The Dryden Family to Haiti

We are the Dryden Family –

Benji, Kerri, Micah (13), Ethan (10), and Katie (8).

We are from Calvary Baptist Church in Flora, Illinois, and have been serving in Port-de-Paix, Haiti, for 8 years now. 

{You can follow Kerri on her blog.}

My husband grew up in Haiti since he was 15 months old.  So he already knew the language, understood the culture and loved the food.  That was a little intimidating for me at first.One of the biggest adjustments for me was getting used to the food that was available and learning how to do most everything from scratch.  For instance, if we want to have hamburgers or hot dogs, I have to think far enough ahead to make the buns, too.  We have no fast-food and very little pre-packaged food available.  This is actually something that I’ve really come to love.  We are all so much healthier because of it.

I thought I’d share about a few of the foods that we enjoy regularly because they are readily available.  We frequently eat fresh bananas, mangoes, pineapples,  and avocados.  In our yard we have passion fruit, guavas and whatever vegetables are ripe in the garden (right now it’s LOTS of okra).

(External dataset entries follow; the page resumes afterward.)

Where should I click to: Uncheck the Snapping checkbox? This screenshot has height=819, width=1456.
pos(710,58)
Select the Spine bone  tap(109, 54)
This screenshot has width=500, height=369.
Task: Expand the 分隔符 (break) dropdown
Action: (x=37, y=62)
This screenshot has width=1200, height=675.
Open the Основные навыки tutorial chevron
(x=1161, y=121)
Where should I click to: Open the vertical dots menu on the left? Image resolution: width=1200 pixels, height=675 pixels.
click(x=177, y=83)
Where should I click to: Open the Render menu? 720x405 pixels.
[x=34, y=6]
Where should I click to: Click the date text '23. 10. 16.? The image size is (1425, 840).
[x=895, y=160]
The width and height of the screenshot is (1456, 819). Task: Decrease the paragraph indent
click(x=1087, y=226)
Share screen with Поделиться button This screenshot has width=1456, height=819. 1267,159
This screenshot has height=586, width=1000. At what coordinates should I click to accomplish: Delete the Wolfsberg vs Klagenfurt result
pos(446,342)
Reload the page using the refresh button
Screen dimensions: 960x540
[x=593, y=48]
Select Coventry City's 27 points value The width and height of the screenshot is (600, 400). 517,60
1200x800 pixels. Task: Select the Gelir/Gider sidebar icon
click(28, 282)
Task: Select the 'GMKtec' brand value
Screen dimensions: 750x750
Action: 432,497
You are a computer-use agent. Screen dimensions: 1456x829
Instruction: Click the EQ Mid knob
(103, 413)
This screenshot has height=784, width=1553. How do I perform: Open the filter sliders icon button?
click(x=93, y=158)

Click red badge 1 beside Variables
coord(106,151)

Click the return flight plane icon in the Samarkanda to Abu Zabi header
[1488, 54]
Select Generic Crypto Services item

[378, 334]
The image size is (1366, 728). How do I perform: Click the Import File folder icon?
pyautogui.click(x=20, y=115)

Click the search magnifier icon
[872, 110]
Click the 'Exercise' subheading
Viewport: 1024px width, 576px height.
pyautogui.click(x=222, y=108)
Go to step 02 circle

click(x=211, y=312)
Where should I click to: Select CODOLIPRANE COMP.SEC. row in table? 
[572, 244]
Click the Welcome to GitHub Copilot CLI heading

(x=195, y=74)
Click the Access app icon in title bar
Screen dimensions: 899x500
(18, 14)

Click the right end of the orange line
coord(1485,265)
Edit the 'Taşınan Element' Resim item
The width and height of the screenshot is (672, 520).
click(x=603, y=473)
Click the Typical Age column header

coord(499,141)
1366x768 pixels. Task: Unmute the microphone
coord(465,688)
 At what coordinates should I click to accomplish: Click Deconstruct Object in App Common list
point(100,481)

One thing we all enjoy is fresh hot chocolate.  The cocoa bean is grown in the mountains near here.  We have a little old lady that comes regularly and we buy the chocolate (after they’ve taken it out of the bean) molded in sticks, wrapped in banana leaves.  We enjoy the finished product.


One of the kids’ favorite snacks is called a kenèp (not sure of the English translation).  It has a thin shell that you pop open.  Inside is a large pulp-covered seed.  The pulp is very sweet and juicy.  You suck all juice/pulp off and throw away the seed.  





Of course, living ¼ mile from the ocean brings us fresh seafood quite often.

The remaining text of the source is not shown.